It’s 2022, and we’re currently a year and a half into the generation of the PS5 and the Xbox Series X|S. But if you look at the current state of gaming, you’d be forgiven for not noticing that. In fact, I own both a PS5 and an Xbox Series S, and I spend most of my time playing the same games I was playing on the PS4. Red Dead Online, No Man’s Sky, Minecraft, Hitman 3, and Final Fantasy XIV are among my most-played titles on these new consoles.
And when you look at this year’s biggest games so far — games like Elden Ring, Horizon Forbidden West, and Dying Light 2 — all of them are available on last-generation consoles. Sure, I’ve played a couple things that are exclusive to the new gen, such as Deathloop and the Demon’s Souls remake, but owning multiple current-gen consoles kind of feels a bit unnecessary (I admit that I appreciate the shorter load times, though).
And when you look through a list of games coming out this year, you see a lot of stuff that is still playable on the older consoles. For example, God of War: Ragnarök, Saints Row, and Stray — just off the top of my head — will be cross-gen titles.
This is unusual. Sure, there’s always some carryover between generations, especially in the first year of a new console generation, but the PS5 an Xbox Series X|S are approaching their second birthdays while the PS4 and Xbox One refuse to go softly into that good night.

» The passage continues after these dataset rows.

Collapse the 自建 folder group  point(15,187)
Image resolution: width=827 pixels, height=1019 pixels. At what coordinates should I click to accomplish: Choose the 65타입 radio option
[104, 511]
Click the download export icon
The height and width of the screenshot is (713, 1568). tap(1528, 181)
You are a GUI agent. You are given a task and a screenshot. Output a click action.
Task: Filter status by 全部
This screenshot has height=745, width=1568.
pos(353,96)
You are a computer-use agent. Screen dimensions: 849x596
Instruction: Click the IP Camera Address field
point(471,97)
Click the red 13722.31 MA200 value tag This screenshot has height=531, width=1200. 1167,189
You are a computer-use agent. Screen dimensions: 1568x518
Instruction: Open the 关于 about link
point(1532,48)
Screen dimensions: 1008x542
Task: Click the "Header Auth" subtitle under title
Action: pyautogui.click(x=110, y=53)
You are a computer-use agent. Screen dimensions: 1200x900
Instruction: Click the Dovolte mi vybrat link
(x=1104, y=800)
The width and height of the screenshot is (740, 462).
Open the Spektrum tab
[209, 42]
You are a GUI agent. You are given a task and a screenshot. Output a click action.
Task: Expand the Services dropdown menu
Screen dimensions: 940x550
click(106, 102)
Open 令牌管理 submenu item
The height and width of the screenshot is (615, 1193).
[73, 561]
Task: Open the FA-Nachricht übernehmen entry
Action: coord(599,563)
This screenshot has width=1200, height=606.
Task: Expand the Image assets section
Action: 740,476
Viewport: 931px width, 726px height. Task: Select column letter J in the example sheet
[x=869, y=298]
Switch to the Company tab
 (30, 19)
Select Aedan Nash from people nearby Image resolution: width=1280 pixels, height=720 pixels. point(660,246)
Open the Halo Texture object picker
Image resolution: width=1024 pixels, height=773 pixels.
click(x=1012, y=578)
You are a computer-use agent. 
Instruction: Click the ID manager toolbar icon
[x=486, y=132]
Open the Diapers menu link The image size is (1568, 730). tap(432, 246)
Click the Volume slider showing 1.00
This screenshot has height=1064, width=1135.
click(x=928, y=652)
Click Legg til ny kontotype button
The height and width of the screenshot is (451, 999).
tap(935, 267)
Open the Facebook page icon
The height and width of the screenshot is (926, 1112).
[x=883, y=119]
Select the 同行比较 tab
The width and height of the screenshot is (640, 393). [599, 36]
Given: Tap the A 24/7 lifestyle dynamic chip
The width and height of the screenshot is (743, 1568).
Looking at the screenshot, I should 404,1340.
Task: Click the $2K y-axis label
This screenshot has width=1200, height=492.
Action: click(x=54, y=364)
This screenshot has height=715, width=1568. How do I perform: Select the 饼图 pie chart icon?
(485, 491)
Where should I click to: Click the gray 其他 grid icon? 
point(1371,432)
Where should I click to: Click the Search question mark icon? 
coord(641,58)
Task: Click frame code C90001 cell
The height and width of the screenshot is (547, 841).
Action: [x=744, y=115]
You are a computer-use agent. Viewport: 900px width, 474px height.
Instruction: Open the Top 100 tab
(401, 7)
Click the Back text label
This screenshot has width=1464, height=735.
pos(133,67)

There are reasons for this lag, of course. The new consoles came out during a global pandemic, and supply-chain issues have slowed both production and distribution of these machines. This was always fated to be a rough transition, and developers can be forgiven for their hesitation to forsake the much larger install base of the older machines.
But, as an owner of current-gen consoles, I’m starting to feel like the future of gaming is being held back by this fact. The most exciting thing about a new console generation is that it opens up things that simply weren’t possible before. Those possibilities, however, don’t really exist if games are designed to be cross-generational. Sure, the new-gen versions are going to be prettier and they’ll run smoother, but the potential scope of these games will always be tied to the earlier consoles.
I admit that I’m part of the problem. I completely skipped titles like Ratchet & Clank: Rift Apart and the Yuffie DLC for Final Fantasy VII Remake, opting instead to squeeze every last drop out of games like Hitman 3 and Final Fantasy XIV. I’m sorry, but those games are still absolutely incredible.
So maybe we don’t actually need current-gen exclusives quite yet. When you look at massive titles like Elden Ring, they don’t feel all that scaled back. We’re not yet seeing a lot of cut corners in cross-generational games.
On the other hand, it’s possible we’ve just not noticed those as much because we still don’t know what the current gen is even capable of. What should a truly next-gen game even feel like? How smoothly should it run, and how ambitious should it be? How big should open worlds be, and how far should draw distance be without sacrificing those beloved 60 frames per second?
I don’t have answers to these questions, and therein lies the problem. We’re living in a period of extended generational lag, and the games that are coming out this year don’t seem like they’re doing anything that would have been impossible in the summer of 2020. And I for one am getting antsy to see what new things this generation is even capable of.
So can we finally say goodbye to the PS4 and Xbox One? Isn’t it time to move forward instead of being perpetually chained to the previous gaming generation? This is technology we’re talking about, after all. While it’s fine to be nostalgic about the past, there should also be some forward momentum propelling us into the future.
And I’m just waiting to see what that future might look like.